Everyone is different. Pascal, who helped develop probability theory, seemed to see some sort of probabilistic argument in the prophesies of the OT, but was most deeply convinced by a mystical experience of the Holy Spirit.  I have met philosophers for whom philosophical arguments worked, scientists for whom scientific arguments worked, and lots of people who find the life of Jesus, and the evidence for the resurrection, convincing. I doubt I would much like God, or maybe trust him, without Jesus as His image.

I'm not pretending this is simple.  If we want to test a chemical, we put it in solution.  If we want to test a tortoise, we race him with a hare.  If you want to test your girlfriend, or boyfriend, don't try chemicals: try life.  Watch how he or she interacts with other people.  Bring her home to mother.  Watch him hang around your girlfriends. 

So the smarter the object, the harder and more "existential" the test. 

Can we test God?  Jesus said "Don't put the Lord your God to the test!"

What I think he means is, we shouldn't presume that God is like a protein compound or our laborador puppy.  The test, in this case, as with our lovers only more so, must involve our whole lives. 

And each of those lives is different.  So the test -- whether of Him, or of us -- will also vary accordingly. 

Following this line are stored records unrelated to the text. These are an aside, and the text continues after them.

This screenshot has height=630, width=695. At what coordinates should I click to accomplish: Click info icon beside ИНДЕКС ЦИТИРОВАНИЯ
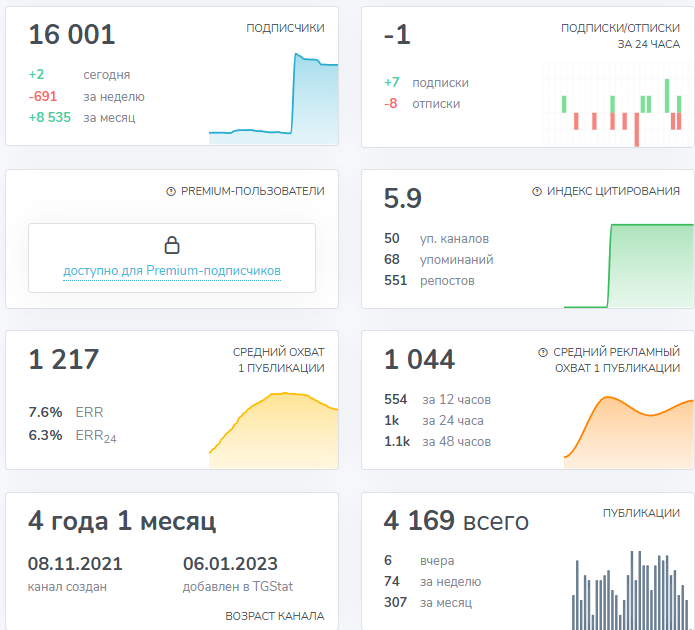tap(537, 191)
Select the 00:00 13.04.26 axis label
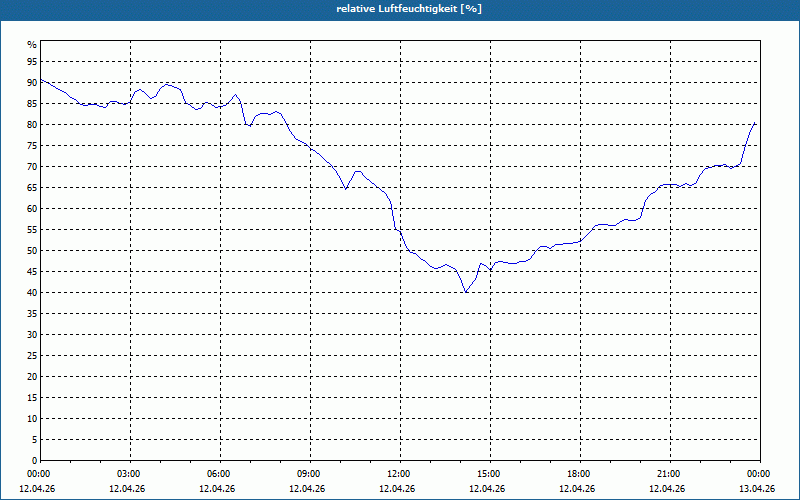 coord(757,481)
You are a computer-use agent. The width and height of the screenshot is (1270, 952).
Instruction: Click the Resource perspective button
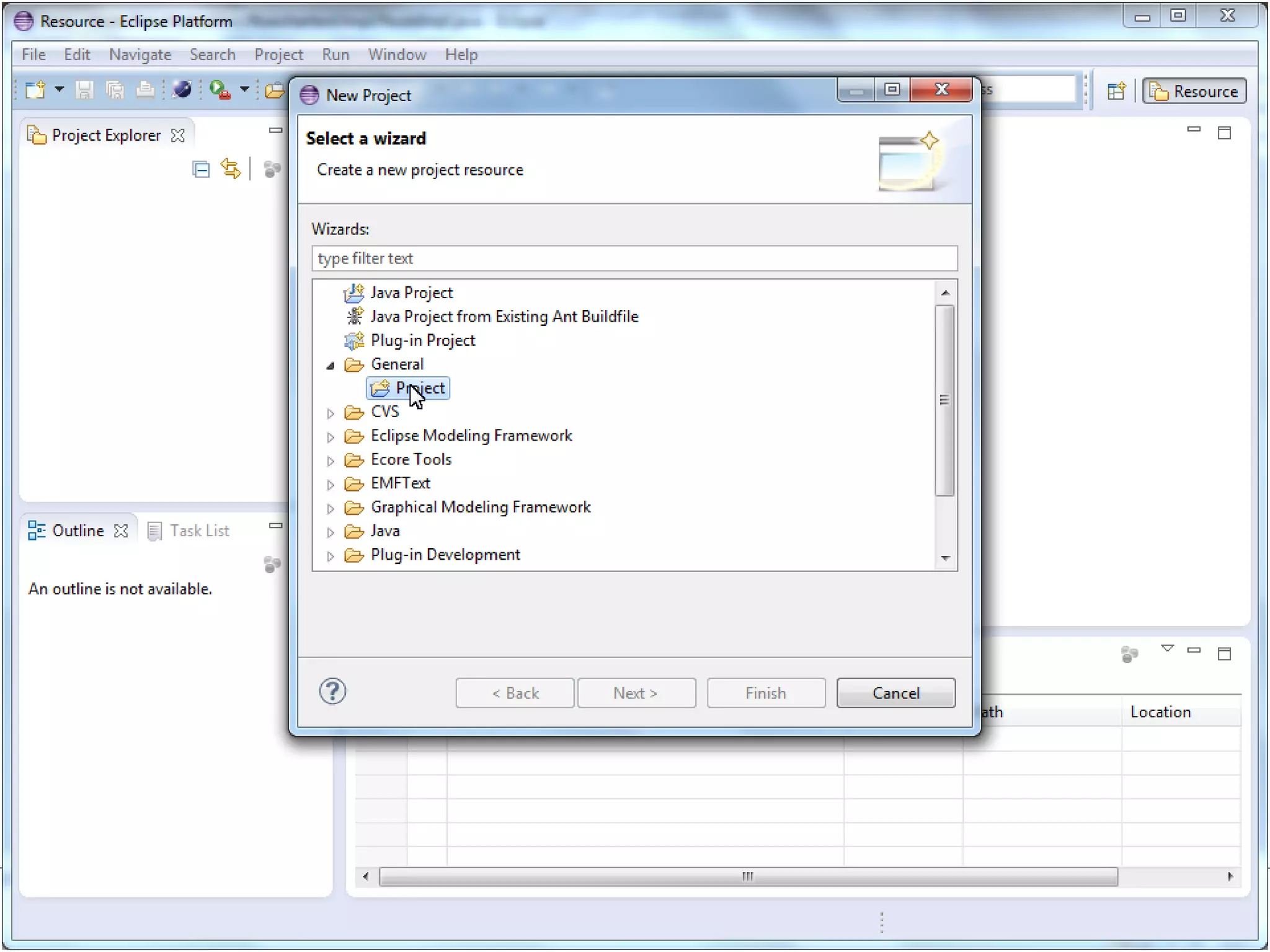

Such, at least, is the best I can make out.  Because my testing -- or His, apparently -- does not seem anywhere near complete.


Crude said...


Maybe you saw it, but Mike Gene recently wrote an entry touching on this.

David B Marshall said...

Crude: Thanks. No, I haven't read any of Mike's posts, just one of his books. Will take a look.

I also added more to my original post, which I realize left out too much. May continue to develop my response to Harry's good question.